_PROBLEM REQUIREMENTS_:
Pictures aside, reproduce exactly and only the lines from the one containing "This screenshot has height=396, width=770." through the end of the records.

_ _ _

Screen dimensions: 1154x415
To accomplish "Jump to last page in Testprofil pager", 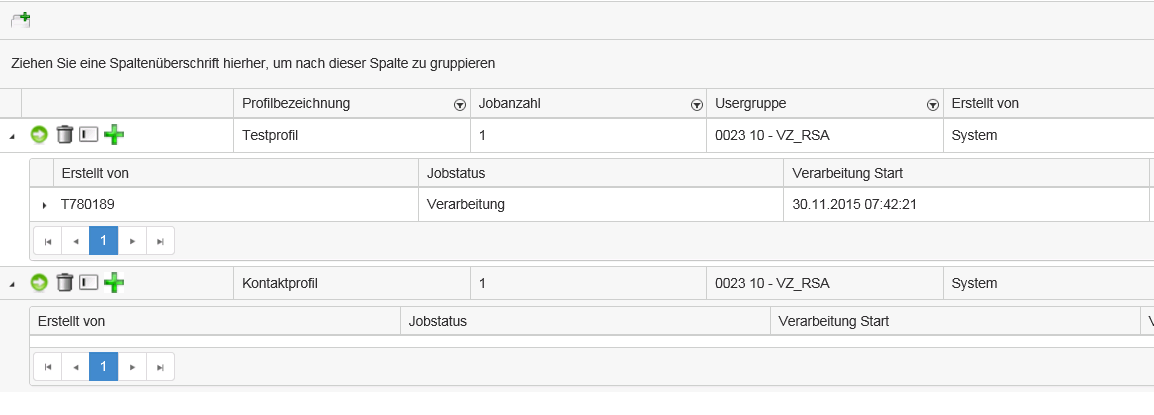I will click(x=160, y=241).
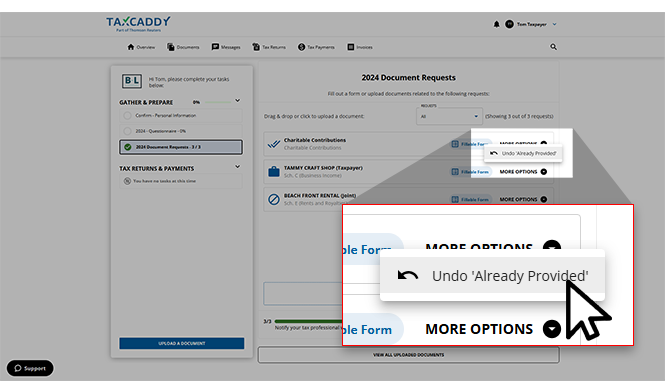Click the Beach Front Rental not-applicable icon
Screen dimensions: 665x381
pyautogui.click(x=274, y=199)
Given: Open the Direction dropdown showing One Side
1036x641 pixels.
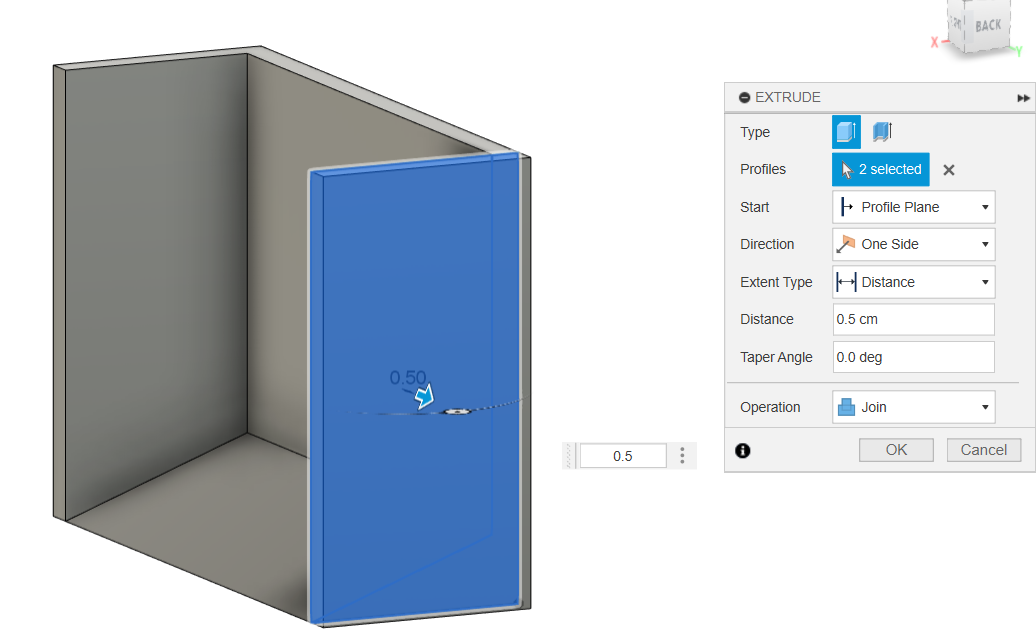Looking at the screenshot, I should pos(913,244).
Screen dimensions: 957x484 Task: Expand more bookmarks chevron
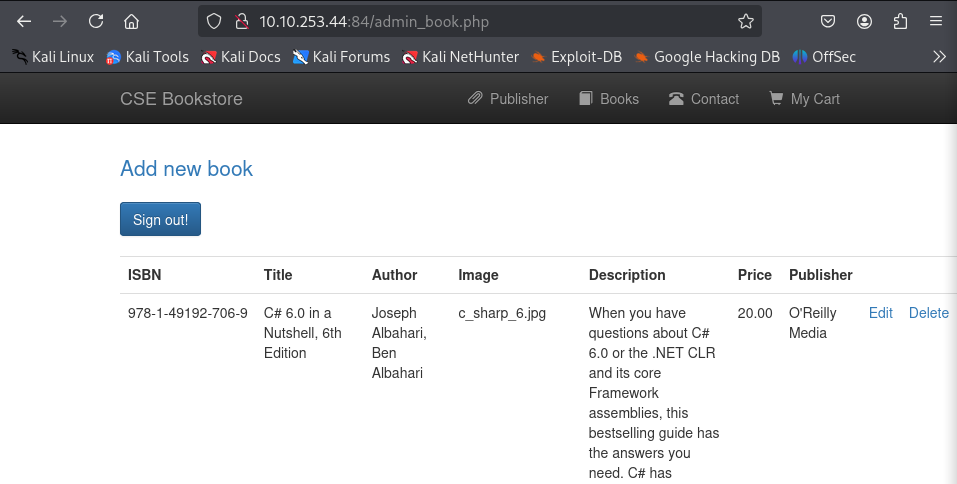click(x=939, y=57)
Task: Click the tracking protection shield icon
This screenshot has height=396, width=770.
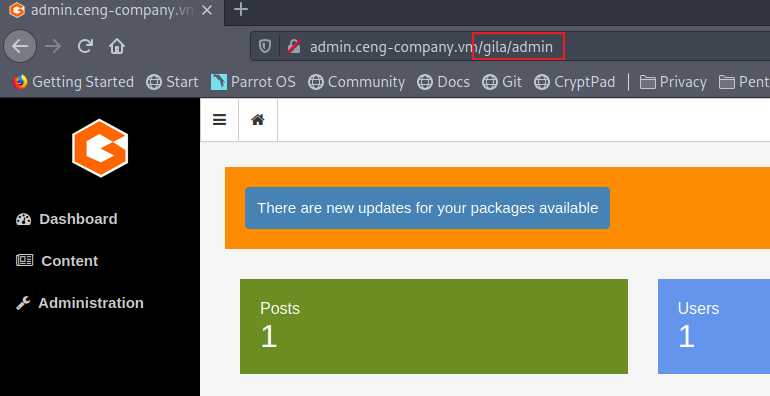Action: pos(265,46)
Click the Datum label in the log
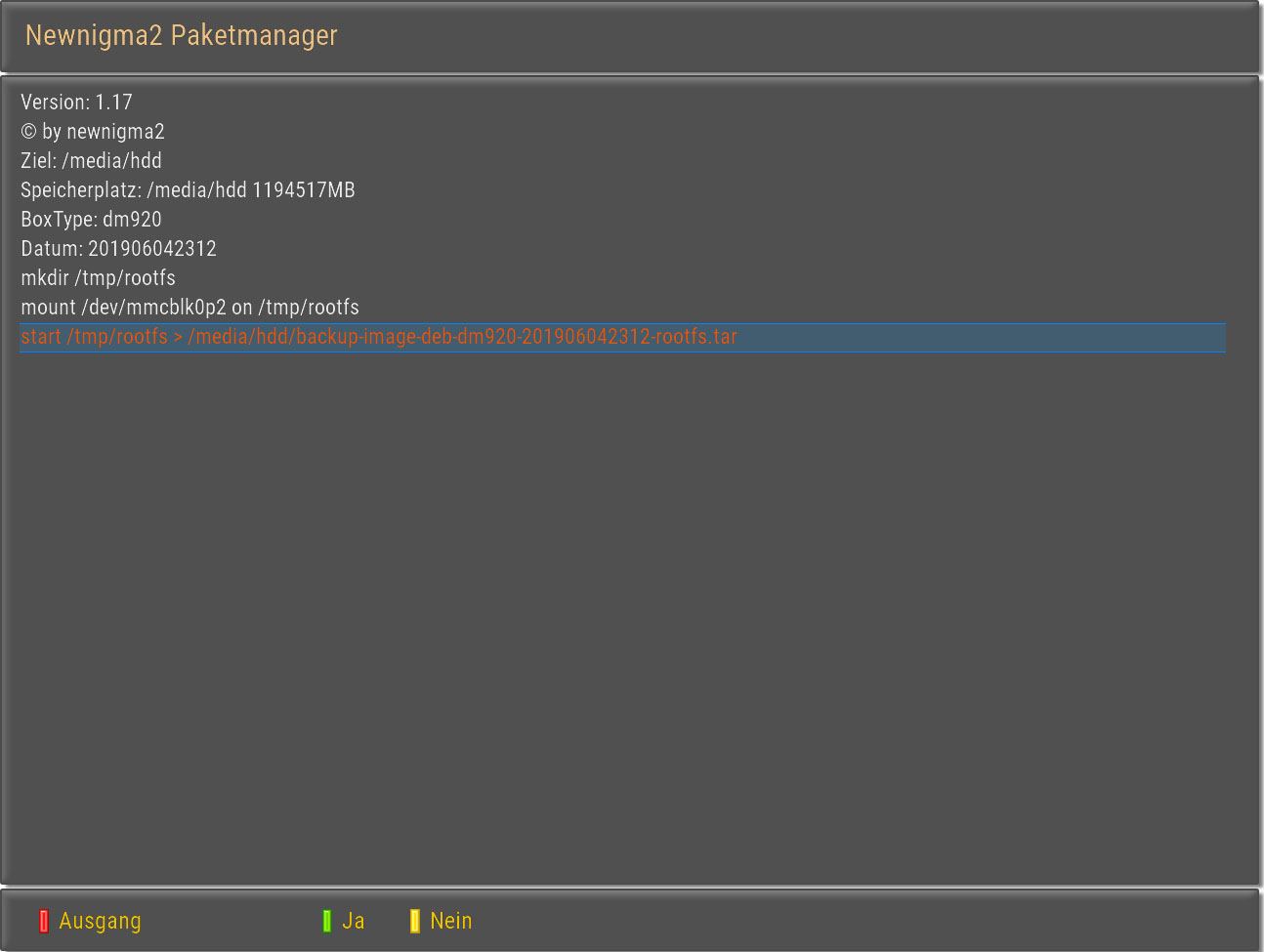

_ _ _

_WRITTEN SOLUTION_:
This screenshot has height=396, width=770.
Action: pos(265,46)
Click the Datum label in the log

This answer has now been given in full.